-- THE DATA follows --

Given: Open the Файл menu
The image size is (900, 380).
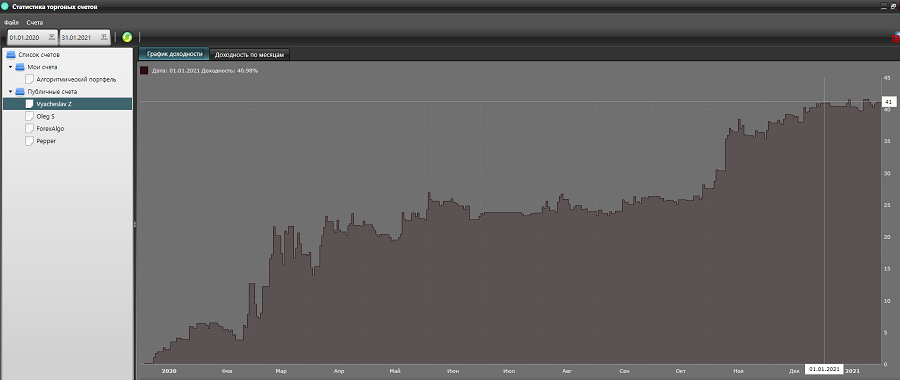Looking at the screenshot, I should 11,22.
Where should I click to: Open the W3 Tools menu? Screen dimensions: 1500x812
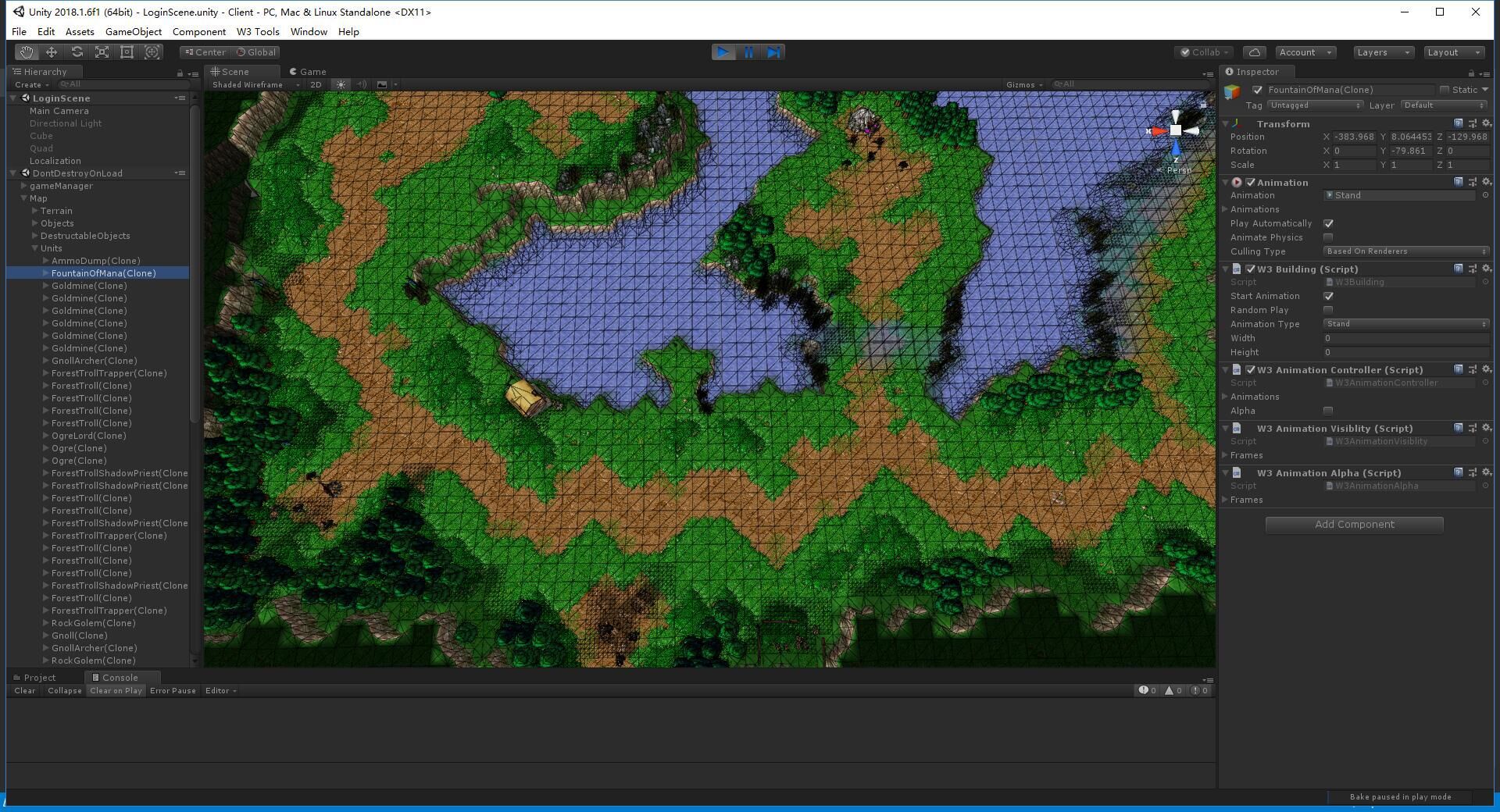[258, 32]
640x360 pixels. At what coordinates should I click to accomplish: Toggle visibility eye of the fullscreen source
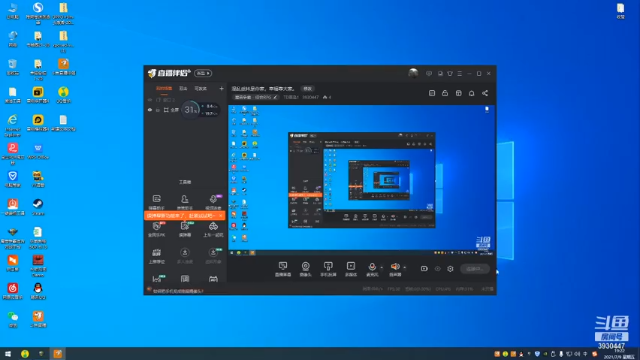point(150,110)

-- THE DATA concluded --

PROBLEM STATEMENT:
Each line above must be repeated exactly in the answer, with pictures omitted.

SOLUTION FOR THIS TASK:
Given: Open the Файл menu
The image size is (900, 380).
Looking at the screenshot, I should 11,22.
Where should I click to: Open the W3 Tools menu? Screen dimensions: 1500x812
[258, 32]
640x360 pixels. At what coordinates should I click to accomplish: Toggle visibility eye of the fullscreen source
point(150,110)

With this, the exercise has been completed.